La collezione, in edizione limitata, mette al centro gli iconici modelli della Maison romana, con due varianti della Baguette e una Peekaboo reinterpretate con il DNA di FENDI e lo spirito giocoso e sofisticato della serie prodotta da Paramount Television Studios e creata da Darren Star.
Credits: Courtesy of Press Office
Ogni pezzo della capsule è caratterizzato da un’etichetta dedicata e realizzato in un tessuto effetto arazzo con il motivo FENDI Dots, un’originale combinazione tra il celebre logo FF e i pois in stile Art Déco.

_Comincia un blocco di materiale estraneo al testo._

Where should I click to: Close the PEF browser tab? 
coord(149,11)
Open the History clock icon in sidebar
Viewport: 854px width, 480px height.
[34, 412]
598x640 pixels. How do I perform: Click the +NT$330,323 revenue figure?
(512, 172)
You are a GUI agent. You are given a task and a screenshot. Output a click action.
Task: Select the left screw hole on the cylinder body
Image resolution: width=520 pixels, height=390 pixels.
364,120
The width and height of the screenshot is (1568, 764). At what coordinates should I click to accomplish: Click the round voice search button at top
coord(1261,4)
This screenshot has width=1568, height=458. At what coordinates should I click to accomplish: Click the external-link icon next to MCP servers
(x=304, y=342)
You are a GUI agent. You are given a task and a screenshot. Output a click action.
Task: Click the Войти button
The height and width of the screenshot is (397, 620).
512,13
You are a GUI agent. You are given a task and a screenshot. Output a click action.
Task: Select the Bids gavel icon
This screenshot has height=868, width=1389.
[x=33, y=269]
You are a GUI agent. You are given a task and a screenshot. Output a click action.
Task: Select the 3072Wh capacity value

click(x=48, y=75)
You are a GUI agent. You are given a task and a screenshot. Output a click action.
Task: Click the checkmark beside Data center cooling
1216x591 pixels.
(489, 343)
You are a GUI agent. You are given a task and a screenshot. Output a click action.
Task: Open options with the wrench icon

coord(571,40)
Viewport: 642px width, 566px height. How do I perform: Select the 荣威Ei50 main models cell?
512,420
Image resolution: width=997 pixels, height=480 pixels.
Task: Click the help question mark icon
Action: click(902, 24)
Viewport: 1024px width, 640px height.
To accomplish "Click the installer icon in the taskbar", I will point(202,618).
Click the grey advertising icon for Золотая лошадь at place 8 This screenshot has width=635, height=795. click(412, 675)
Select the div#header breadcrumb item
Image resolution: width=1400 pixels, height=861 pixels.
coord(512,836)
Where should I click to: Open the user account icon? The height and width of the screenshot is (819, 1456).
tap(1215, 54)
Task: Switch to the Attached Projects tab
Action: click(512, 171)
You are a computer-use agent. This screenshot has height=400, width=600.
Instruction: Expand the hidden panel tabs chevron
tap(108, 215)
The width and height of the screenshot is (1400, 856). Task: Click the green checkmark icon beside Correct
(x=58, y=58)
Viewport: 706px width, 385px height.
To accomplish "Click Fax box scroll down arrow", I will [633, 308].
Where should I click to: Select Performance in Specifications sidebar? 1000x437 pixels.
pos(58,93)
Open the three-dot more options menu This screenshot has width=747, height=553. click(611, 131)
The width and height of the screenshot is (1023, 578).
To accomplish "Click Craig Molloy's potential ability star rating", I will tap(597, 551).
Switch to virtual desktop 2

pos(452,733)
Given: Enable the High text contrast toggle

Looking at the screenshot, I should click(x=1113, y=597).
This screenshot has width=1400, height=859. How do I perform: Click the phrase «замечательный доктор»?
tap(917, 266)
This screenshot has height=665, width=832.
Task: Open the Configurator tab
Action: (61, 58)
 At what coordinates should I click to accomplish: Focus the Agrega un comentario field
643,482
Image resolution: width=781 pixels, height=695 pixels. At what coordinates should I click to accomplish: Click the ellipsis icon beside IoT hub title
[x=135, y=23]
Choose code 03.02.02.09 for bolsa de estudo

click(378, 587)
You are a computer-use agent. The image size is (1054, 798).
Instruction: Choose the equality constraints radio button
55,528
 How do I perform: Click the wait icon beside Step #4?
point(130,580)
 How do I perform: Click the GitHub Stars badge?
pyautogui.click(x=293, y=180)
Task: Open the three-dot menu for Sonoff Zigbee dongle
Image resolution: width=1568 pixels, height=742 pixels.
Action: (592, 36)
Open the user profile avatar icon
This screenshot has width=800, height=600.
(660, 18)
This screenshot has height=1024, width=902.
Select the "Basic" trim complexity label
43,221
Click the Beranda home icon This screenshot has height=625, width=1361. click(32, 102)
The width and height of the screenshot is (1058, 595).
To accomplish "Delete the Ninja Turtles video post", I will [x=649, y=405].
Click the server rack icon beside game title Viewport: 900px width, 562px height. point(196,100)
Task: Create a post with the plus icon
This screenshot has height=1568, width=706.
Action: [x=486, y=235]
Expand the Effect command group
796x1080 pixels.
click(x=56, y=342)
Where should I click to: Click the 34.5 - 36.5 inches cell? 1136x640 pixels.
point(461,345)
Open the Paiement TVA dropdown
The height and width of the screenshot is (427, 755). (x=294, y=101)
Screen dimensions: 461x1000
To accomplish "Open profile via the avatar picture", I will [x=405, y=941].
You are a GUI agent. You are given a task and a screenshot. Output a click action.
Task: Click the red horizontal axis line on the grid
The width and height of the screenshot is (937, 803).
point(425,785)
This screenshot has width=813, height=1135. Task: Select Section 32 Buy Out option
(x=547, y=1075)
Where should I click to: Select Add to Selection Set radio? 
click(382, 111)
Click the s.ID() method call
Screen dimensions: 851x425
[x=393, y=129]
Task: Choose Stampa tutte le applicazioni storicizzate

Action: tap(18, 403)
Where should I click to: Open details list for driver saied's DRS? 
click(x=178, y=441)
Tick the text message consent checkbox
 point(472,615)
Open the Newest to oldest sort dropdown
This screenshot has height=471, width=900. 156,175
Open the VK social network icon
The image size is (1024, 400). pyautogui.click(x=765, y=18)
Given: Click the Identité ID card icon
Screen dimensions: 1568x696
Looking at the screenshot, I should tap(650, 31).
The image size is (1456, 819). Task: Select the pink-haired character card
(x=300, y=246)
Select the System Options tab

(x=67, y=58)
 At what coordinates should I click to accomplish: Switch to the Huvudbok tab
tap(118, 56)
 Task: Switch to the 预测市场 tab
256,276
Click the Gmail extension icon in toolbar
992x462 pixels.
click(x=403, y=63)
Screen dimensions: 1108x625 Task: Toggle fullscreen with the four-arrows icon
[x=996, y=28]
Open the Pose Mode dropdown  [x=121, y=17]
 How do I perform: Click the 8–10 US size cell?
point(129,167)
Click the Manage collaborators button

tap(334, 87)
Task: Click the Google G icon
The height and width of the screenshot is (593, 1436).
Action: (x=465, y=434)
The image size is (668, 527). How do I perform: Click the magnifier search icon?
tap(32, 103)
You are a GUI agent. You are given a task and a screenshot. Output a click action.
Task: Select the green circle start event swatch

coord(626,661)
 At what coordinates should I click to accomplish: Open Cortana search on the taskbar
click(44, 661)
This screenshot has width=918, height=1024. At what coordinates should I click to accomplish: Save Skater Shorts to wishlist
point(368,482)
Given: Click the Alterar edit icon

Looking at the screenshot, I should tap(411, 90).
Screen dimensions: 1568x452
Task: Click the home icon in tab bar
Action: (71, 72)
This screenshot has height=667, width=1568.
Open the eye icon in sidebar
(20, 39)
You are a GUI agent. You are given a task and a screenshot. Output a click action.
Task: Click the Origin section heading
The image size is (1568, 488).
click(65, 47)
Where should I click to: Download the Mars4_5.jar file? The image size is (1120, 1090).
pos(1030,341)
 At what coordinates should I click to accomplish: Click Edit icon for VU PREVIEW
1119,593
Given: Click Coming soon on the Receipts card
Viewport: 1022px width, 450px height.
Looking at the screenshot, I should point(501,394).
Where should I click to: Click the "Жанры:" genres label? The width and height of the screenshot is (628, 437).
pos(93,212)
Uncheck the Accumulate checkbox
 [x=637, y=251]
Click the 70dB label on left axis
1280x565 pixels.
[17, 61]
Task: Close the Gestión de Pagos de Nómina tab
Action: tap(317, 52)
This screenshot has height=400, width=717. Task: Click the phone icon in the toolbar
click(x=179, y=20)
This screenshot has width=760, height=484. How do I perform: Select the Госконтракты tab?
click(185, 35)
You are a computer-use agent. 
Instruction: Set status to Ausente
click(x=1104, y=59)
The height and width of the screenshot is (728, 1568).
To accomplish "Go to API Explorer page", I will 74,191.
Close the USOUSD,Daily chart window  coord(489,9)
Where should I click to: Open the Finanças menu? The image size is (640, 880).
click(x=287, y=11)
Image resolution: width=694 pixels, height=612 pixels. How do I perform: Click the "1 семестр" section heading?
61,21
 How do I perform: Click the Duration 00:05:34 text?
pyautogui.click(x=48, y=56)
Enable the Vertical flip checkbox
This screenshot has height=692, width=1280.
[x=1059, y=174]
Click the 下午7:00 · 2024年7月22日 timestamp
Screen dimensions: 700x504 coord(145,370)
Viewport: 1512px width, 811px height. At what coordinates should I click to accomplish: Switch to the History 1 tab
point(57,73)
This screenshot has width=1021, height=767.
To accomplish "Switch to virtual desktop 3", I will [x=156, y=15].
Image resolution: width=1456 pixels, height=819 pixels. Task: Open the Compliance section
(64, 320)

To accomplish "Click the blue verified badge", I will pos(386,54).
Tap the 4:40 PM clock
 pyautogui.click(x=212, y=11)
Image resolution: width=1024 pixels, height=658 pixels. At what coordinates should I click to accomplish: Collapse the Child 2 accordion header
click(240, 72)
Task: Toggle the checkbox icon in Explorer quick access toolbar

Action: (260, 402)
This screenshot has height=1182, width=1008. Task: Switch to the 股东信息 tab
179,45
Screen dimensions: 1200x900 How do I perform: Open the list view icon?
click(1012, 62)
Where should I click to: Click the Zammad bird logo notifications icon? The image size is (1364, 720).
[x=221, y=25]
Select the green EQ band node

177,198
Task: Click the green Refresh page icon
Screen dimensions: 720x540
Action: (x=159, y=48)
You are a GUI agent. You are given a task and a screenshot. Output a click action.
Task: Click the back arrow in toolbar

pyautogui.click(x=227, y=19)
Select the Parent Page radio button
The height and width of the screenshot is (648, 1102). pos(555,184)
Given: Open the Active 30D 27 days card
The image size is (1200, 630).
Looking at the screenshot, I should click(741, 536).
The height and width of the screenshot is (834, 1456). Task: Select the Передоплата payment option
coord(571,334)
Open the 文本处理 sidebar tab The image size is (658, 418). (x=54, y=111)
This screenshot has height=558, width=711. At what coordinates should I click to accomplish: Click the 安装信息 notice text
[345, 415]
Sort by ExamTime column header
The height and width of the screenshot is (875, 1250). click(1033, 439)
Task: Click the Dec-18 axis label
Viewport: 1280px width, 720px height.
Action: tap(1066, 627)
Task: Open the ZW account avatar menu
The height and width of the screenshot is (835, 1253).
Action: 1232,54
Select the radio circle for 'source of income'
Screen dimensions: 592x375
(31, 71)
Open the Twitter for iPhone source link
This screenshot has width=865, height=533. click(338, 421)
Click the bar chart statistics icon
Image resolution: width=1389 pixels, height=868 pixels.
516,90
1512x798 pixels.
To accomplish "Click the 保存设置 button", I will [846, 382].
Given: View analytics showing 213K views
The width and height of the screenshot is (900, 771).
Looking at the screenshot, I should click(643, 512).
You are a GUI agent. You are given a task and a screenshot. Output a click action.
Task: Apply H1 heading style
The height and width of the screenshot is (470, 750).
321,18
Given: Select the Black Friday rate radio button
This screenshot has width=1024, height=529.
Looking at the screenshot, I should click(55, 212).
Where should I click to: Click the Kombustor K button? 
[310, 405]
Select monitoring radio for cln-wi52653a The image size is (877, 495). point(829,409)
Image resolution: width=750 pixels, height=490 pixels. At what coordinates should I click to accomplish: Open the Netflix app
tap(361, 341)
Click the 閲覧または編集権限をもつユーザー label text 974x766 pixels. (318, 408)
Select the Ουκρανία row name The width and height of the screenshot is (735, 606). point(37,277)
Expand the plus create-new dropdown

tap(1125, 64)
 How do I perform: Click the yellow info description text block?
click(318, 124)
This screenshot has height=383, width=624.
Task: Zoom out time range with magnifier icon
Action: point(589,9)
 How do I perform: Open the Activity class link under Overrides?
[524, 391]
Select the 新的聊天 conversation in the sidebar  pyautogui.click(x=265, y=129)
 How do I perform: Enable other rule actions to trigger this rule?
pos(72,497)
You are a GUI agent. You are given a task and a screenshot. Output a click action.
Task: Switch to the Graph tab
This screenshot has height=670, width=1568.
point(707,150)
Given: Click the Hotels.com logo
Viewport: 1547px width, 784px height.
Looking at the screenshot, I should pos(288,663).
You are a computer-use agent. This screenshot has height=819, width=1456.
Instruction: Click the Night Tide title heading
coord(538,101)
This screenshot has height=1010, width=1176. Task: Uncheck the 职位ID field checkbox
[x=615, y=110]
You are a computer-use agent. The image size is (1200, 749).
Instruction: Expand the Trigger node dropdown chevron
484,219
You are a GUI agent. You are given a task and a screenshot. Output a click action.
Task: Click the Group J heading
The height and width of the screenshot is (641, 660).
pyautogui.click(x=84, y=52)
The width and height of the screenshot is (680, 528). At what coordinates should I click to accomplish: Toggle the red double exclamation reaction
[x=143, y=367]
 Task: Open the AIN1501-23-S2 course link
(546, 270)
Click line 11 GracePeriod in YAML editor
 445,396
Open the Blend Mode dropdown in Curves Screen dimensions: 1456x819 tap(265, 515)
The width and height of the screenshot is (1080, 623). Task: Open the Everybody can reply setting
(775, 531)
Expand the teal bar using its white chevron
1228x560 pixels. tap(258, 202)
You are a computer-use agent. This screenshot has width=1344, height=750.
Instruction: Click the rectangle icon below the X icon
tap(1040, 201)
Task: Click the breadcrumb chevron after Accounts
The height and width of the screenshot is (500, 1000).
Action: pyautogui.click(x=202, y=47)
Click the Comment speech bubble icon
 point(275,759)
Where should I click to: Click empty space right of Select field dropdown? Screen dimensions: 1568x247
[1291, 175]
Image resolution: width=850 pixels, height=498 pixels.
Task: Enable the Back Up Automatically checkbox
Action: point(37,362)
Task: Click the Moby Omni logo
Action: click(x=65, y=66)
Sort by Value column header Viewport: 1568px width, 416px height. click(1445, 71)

La palette cromatica gioca con abbinamenti a contrasto, come marrone e rosa o tortora e verde menta, rendendo ogni accessorio un vero e proprio statement.
Credits: Courtesy of Press Office
La collaborazione tra FENDI e Emily in Paris trova una naturale continuità anche nella stagione 5 della serie, in cui il personaggio di Emily Cooper, interpretato da Lily Collins, vivrà nuove avventure romane. Gli spettatori potranno ammirare l’iconica Baguette direttamente nella sede FENDI al Palazzo della Civiltà Italiana e nella boutique flagship di Palazzo FENDI, confermando il legame tra la Maison e la protagonista della serie.
Con questa capsule collection, FENDI unisce eleganza e modernità, trasformando ogni borsa in un oggetto da collezione per le fan della serie e per le appassionate del lusso. Cosa state aspettando allora? Emily in Paris stagione 5 è disponibile su Netflix a partire da oggi, 18 dicembre.